Nergal stumbled up quickly, frightened. "You… get away from my hair… Nino." He yelled in a slurred voice. "I don't want… braids. Don't want… nothing like that…"
Ephidel smiled with a look of pity, noticing the bottles of ale strewn all over the floor, a trickle of beer trickling down his chin.
"Drowning out your sorrows with alcohol, eh boss…" Ephidel wryly chuckled.
"No!" Nergal said, bolting up, trying to cover up all bottles in embarrassment.
Ephidel snickered at his lord's incompetence, and began to contemplate why the heck he was serving this guy.
"Anyway," Nergal said after getting himself together. "Why are you here? I send you to do… stuff."
"Well, unlike you, I'm a genius, so I did some complex equations to do my job very quickly." Ephidel said haughtily.
Nergal nodded. "That sounds good to me." He then paused. "Wait… I sent you to recruit people! What does math have to do with it!"
Ephidel stammered, "Uh… um… well, if I explained it, you wouldn't understand. Piccolo players like yourself shouldn't get caught up in these matters."
"I can do more than just play the piccolo, you know! I act as well! Remember my one man play?"
"You mean, The Young and the Homicidal? Oh wait…" As Ephidel remembered more and more, he started twitching uncontrollably.
"Ephidel, I think you have something in your eye. Maybe you should get that checked out…" Nergal said, noticing the sage's chronic wincing.
"No, it's… nothing…" Ephidel said, the bad memories slowly leaving him. "So, back on topic. I have a bunch of guys under your employ, just like you asked."
"Ah yes! Those guys! Send them in!" Nergal said, excited for his new minions to come.
Ephidel whistled, and suddenly all the men, which was about 20, warped into the room, very confused.
Ephidel folded his arms over his chest and nodded in satisfaction of his handiwork.
"Excellent Ephidel! You did it! I see a pay raise in your future!" Nergal said in congratulations.
"Does this also mean I get a nice, long vacation?" Ephidel asked eagerly.
"Don't push it. Alright, he we go." He said, taking a deep breath and beginning his proclamation.

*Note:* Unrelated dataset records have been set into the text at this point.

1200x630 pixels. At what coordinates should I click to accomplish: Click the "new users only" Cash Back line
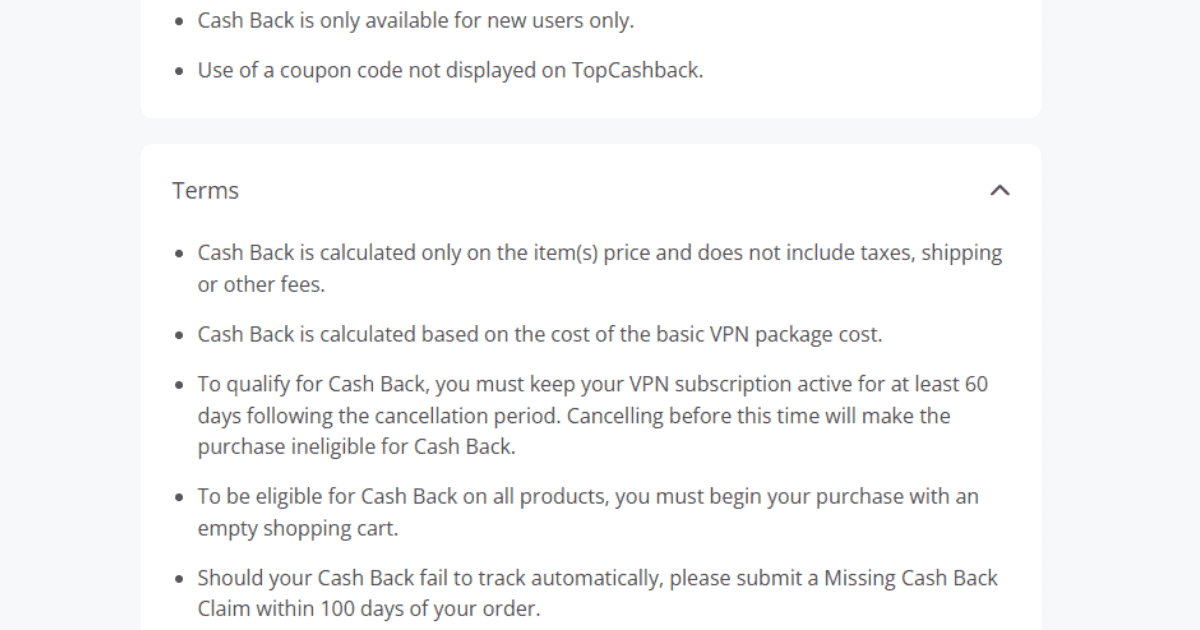(x=415, y=20)
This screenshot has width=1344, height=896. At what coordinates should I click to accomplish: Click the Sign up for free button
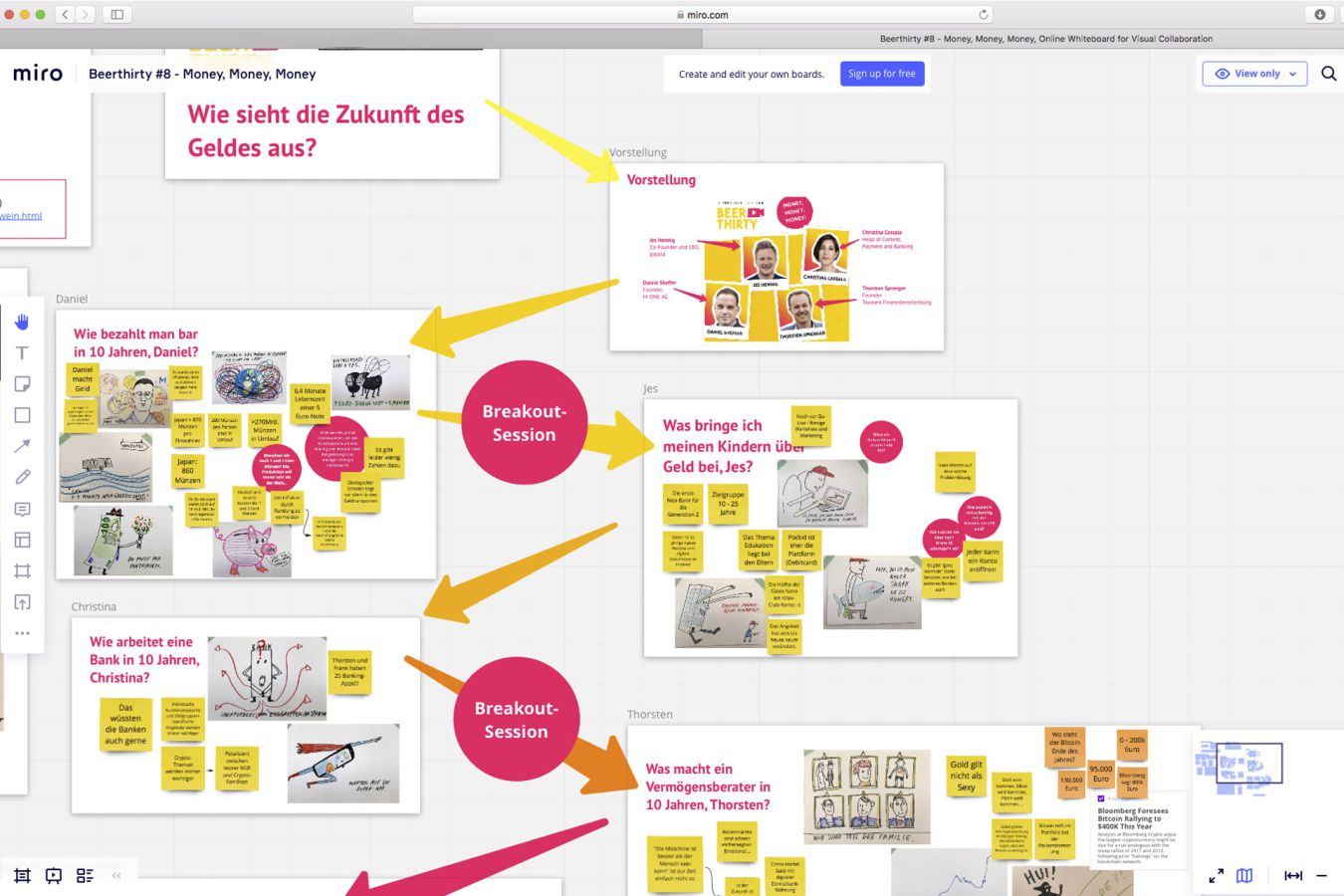[x=881, y=74]
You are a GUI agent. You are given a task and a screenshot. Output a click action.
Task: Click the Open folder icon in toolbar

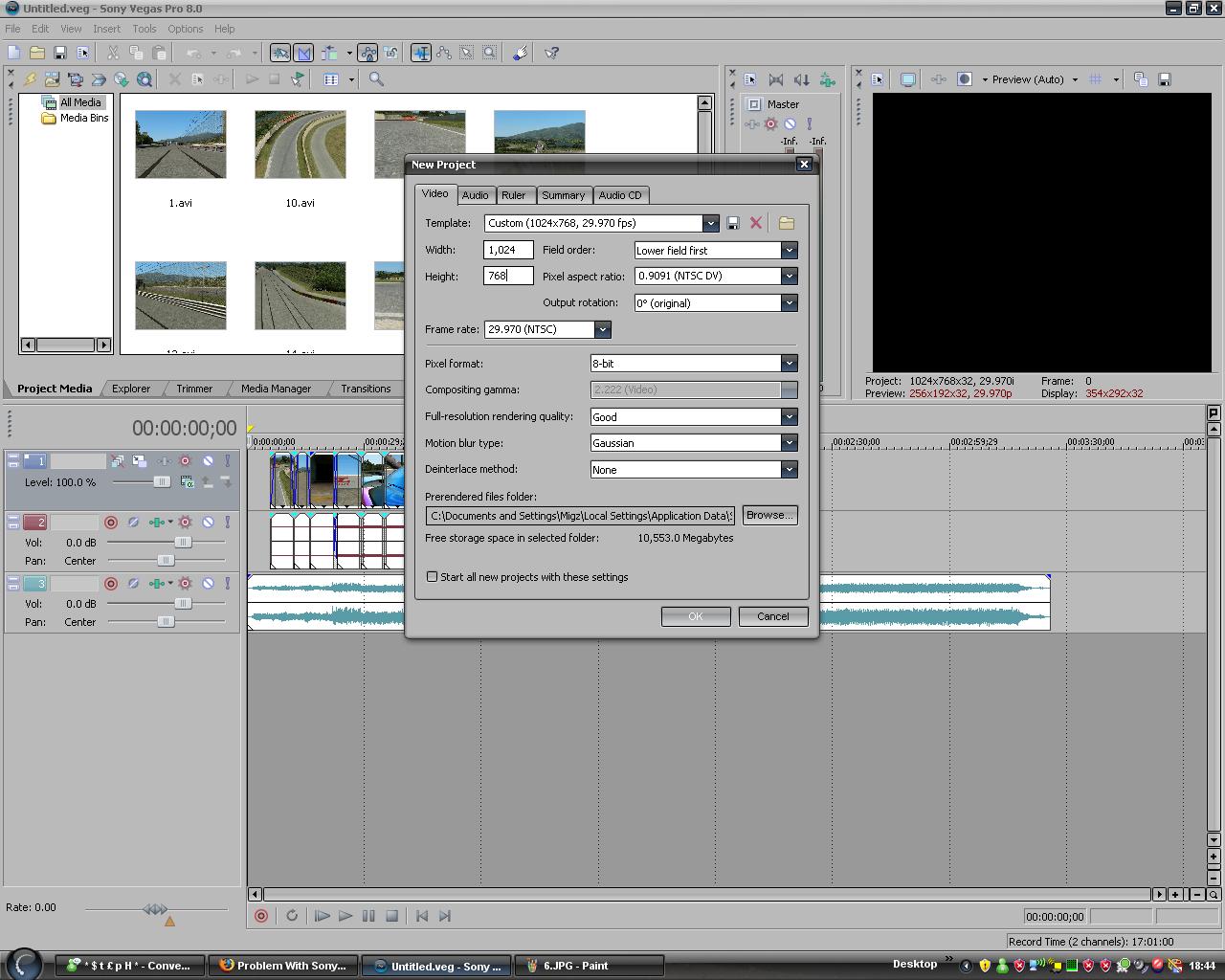coord(37,54)
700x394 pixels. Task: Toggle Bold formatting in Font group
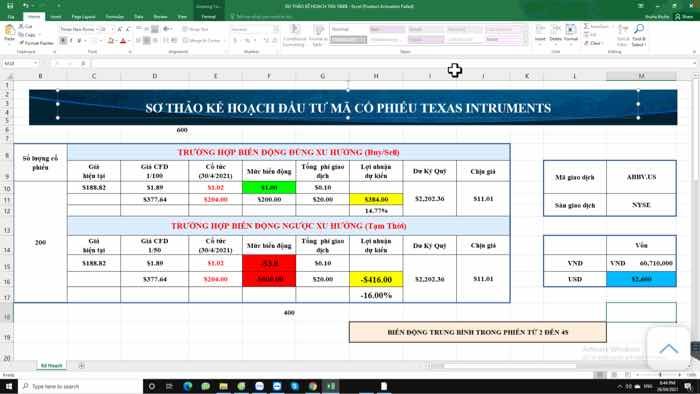tap(63, 41)
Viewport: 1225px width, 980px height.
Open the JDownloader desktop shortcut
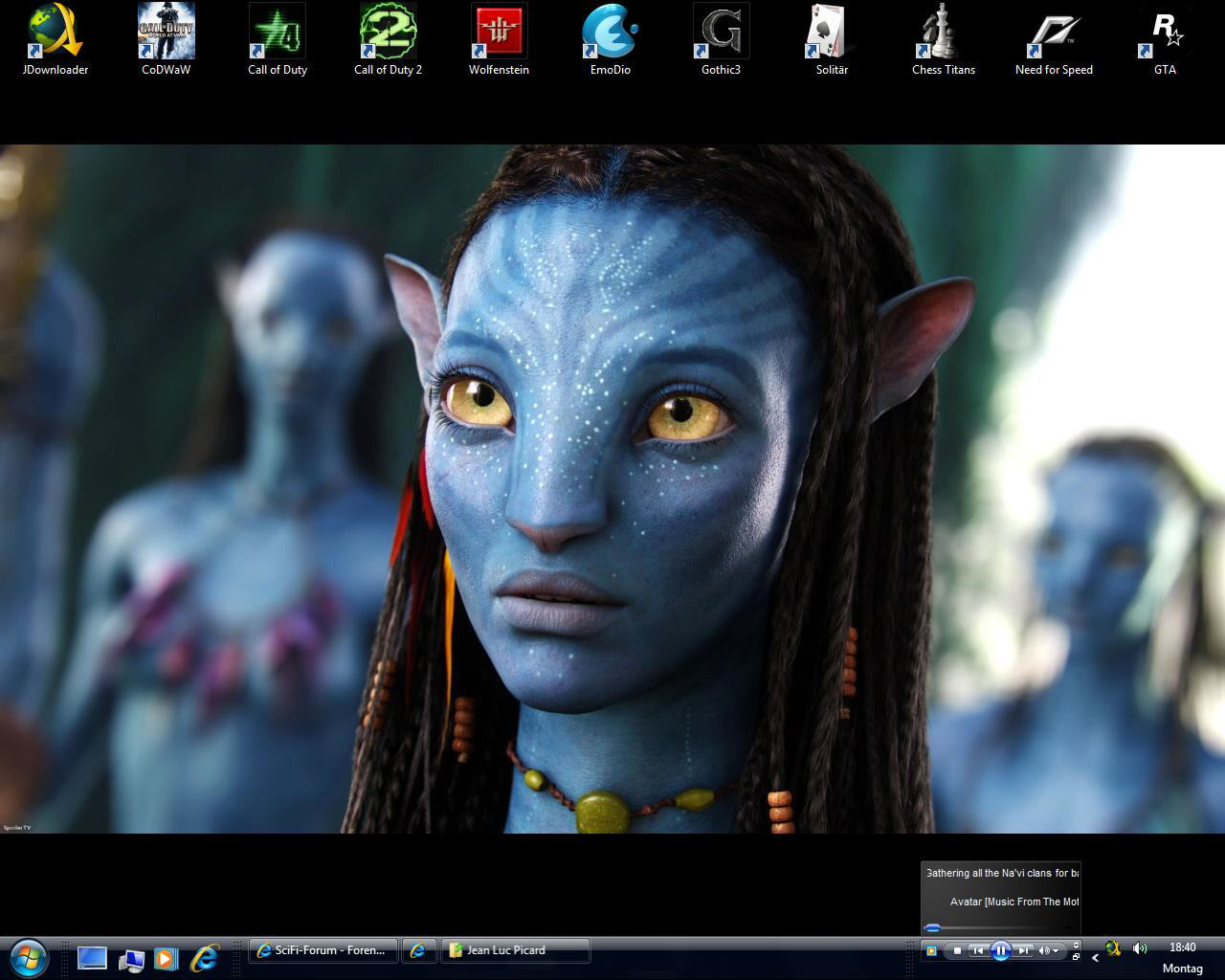55,33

"Welcome, welcome, welcome, Grand Army of Nergal, to the beautiful Dragon's Gate! We hope you enjoy your stay! Please register at the front desk!" Nergal said excitedly.
Ephidel sighed in frustration. "Nergal! This isn't a hotel!"
Nergal turned to Ephidel, frustrated. "Ephidel! We need to welcome out guests with open arms, not shun them away. Trust me: I know how to employ people."
"Yeah, the fact you created all of your coworkers sure shows that fact…" the sage said, smirking.
"Must you me so sarcastic all the time? Anyway, I must continue my speech…"
Nergal turned around to a stunned crowd and smiled. "Anyway. I just want you all to know that you'll be regarded as family here. Now I'm sure everyone's asking…"
"…How we get out of here…" a person in the crowd sneered.
"…what your 401(k) package looks like." Nergal continued, unphased. "Well, let me tell you that I've created a very nice benefits package for you all, which we will go into further detail in on day 3 of the seminars, right after the one about money management…"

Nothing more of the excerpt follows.